El presidente de Estados Unidos, Donald Trump, desató una crisis diplomática y económica al anunciar que romperá "todo el comercio con España". La medida surge como represalia ante la negativa del gobierno de Pedro Sánchez de permitir el uso de las bases militares de Rota y Morón para la actual ofensiva bélica contra Irán.
El anuncio lo hizo en la Casa Blanca durante un encuentro entre Trump y el canciller alemán, Friedrich Merz. En la reunión, el mandatario estadounidense calificó a España como un "aliado terrible" por no autorizar el despliegue operativo en su territorio, una postura de rechazo que también ha adoptado el Reino Unido. La decisión no solo pone en jaque una relación comercial histórica, sino que tensa las costuras de la OTAN.
Desde el Palacio de la Moncloa, Pedro Sánchez afirmó que la posición de su Gobierno es “clara y consistente” subrayando el respeto al derecho internacional: “No a la quiebra de un derecho internacional que nos protege a todos. No a resolver conflictos con bombas”, sentenció Sánchez, resumiendo su postura en un tajante “no a la guerra”. Además, advirtió que un conflicto con Irán solamente traería incertidumbre económica y una escalada en los precios de la energía, asegurando que España no cederá “por el miedo a las represalias de alguno”.
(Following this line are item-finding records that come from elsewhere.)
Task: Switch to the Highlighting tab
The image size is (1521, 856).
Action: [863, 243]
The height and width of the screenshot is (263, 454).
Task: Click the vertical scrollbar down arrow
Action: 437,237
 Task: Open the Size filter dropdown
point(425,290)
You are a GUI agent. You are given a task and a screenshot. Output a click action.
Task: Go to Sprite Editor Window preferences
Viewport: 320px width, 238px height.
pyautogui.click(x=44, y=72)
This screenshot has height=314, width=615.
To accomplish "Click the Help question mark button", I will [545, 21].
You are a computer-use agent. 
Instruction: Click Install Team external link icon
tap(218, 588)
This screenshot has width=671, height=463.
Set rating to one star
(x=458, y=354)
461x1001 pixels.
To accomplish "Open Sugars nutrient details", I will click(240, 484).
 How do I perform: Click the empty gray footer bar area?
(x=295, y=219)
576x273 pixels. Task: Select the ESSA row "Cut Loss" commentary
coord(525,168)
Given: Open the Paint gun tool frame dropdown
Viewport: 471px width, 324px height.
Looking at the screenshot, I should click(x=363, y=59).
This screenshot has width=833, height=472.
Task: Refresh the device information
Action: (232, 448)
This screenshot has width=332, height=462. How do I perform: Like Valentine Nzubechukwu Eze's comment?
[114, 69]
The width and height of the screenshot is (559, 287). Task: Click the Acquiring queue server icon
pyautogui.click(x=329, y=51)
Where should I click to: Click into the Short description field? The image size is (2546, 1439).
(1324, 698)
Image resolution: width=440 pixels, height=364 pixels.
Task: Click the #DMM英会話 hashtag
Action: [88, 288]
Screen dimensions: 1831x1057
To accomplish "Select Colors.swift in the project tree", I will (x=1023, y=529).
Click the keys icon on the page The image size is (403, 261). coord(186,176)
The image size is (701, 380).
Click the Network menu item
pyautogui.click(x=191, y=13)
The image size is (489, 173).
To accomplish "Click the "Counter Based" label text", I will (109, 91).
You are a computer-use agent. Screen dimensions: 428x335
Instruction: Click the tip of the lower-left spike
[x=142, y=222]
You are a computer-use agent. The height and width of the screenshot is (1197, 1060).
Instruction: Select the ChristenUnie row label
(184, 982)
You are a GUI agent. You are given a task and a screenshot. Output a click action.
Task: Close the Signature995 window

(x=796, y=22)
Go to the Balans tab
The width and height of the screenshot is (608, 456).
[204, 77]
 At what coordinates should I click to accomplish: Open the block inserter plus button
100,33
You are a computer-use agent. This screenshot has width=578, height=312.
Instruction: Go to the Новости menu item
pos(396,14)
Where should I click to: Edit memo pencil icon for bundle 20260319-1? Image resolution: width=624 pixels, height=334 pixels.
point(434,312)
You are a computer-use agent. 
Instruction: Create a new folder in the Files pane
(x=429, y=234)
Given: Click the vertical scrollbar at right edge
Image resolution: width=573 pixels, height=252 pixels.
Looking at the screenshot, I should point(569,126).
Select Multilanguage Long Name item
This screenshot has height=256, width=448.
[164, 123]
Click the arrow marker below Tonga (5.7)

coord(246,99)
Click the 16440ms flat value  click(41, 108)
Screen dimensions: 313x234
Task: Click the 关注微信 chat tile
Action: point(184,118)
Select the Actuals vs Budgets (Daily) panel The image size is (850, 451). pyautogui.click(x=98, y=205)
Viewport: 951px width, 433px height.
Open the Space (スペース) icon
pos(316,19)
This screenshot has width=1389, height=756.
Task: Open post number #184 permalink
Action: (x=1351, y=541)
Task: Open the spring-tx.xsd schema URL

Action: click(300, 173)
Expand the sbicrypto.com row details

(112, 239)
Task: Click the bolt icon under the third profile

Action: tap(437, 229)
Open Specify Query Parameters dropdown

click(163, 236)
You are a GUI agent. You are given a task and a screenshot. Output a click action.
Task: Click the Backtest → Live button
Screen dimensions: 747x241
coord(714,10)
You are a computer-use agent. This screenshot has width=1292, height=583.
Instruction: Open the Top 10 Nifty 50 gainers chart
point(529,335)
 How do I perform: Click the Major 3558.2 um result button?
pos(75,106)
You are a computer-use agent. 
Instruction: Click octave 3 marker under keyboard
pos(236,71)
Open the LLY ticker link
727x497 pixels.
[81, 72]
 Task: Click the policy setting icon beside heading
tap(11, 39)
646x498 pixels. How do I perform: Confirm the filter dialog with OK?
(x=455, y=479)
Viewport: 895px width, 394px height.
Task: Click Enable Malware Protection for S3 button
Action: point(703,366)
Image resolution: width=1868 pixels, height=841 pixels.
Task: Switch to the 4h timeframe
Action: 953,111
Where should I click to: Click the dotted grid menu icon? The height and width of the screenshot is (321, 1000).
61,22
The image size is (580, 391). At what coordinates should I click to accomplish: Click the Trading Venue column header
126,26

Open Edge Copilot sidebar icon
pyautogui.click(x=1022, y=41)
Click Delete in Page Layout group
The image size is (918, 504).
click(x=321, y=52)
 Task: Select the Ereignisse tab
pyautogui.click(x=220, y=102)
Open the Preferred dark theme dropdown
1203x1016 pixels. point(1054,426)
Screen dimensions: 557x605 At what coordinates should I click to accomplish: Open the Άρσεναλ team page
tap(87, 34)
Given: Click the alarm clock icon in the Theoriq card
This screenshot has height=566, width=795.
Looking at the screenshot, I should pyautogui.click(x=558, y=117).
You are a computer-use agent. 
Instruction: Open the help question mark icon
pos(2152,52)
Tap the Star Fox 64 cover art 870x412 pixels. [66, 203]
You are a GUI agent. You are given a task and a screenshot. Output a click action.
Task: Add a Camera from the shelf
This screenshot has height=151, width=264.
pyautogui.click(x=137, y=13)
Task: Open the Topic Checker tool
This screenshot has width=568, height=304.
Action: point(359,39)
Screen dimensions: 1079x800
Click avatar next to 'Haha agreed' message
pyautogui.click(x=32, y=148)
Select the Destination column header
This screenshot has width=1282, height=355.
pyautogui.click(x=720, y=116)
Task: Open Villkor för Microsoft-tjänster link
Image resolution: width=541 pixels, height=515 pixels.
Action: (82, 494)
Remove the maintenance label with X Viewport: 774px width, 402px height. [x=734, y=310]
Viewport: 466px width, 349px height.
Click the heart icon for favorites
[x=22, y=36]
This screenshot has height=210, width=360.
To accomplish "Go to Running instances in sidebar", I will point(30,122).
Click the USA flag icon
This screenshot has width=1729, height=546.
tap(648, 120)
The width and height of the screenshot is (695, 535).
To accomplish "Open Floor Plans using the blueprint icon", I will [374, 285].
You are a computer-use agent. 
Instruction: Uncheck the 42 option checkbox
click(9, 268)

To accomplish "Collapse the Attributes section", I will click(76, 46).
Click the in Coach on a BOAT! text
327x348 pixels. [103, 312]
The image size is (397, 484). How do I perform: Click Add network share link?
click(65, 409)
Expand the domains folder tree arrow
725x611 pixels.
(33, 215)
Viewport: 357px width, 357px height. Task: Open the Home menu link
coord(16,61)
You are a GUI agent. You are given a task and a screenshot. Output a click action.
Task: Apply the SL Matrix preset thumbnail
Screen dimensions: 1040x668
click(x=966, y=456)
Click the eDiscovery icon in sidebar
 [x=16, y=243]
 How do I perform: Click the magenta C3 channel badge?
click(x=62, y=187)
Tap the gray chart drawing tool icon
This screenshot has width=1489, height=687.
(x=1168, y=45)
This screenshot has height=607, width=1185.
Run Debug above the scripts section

La amenaza comercial de Trump provocó una respuesta inmediata de solidaridad dentro de la Unión Europea. El presidente de Francia, Emmanuel Macron, le transmitió su apoyo a Pedro Sánchez frente a la decisión del mandatario estadounidense. Macron fue tajante al señalar que las operaciones militares de Estados Unidos e Israel se han ejecutado "al margen del derecho internacional" y, por lo tanto, no cuentan con el respaldo de París.
Esta postura coloca a Francia en una "tercera vía", priorizando la contención y la defensa de activos europeos frente a la ofensiva total liderada por la administración de Donald Trump. Macron ordenó un despliegue militar defensivo sin precedentes: el portaaviones Charles de Gaulle fue enviado al Mediterráneo y se reforzaron los sistemas antiaéreos en Chipre.
El Ministerio de Relaciones Exteriores de China se sumó a la defensa del libre comercio. La portavoz Mao Ning señaló que el comercio "no debe usarse como un arma ni como una herramienta" y denunció que los ataques contra Irán violan la legalidad internacional.